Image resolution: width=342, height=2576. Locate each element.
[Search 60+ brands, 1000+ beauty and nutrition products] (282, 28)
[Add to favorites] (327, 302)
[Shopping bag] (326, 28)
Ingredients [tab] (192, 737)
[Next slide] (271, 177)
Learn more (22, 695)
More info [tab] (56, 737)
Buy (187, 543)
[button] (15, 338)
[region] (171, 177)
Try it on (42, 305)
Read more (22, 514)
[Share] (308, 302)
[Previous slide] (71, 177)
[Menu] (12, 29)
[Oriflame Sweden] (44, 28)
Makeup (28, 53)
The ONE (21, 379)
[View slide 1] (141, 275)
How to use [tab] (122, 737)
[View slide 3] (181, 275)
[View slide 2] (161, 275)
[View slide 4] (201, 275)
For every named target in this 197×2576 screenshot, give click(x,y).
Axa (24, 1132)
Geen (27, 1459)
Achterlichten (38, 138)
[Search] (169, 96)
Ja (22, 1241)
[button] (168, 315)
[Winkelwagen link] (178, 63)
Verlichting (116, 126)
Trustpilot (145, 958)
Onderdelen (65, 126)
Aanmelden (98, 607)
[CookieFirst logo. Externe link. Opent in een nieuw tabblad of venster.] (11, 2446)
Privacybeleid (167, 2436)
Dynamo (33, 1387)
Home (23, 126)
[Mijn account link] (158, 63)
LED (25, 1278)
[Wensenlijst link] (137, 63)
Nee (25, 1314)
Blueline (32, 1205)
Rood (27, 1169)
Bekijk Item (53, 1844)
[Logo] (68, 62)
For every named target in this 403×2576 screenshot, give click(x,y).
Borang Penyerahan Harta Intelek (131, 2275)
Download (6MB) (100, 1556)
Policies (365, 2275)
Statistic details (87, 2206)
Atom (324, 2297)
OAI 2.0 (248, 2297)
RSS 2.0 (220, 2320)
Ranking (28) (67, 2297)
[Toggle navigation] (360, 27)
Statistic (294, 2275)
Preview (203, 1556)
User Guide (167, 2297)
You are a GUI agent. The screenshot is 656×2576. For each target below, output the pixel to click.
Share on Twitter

What to work on
From the first line of the listing above through the line that contains "[Menu] (12, 29)", set down each line without alteration, and nothing else.

Solution
Image resolution: width=342, height=2576. Locate each element.
[Search 60+ brands, 1000+ beauty and nutrition products] (282, 28)
[Add to favorites] (327, 302)
[Shopping bag] (326, 28)
Ingredients [tab] (192, 737)
[Next slide] (271, 177)
Learn more (22, 695)
More info [tab] (56, 737)
Buy (187, 543)
[button] (15, 338)
[region] (171, 177)
Try it on (42, 305)
Read more (22, 514)
[Share] (308, 302)
[Previous slide] (71, 177)
[Menu] (12, 29)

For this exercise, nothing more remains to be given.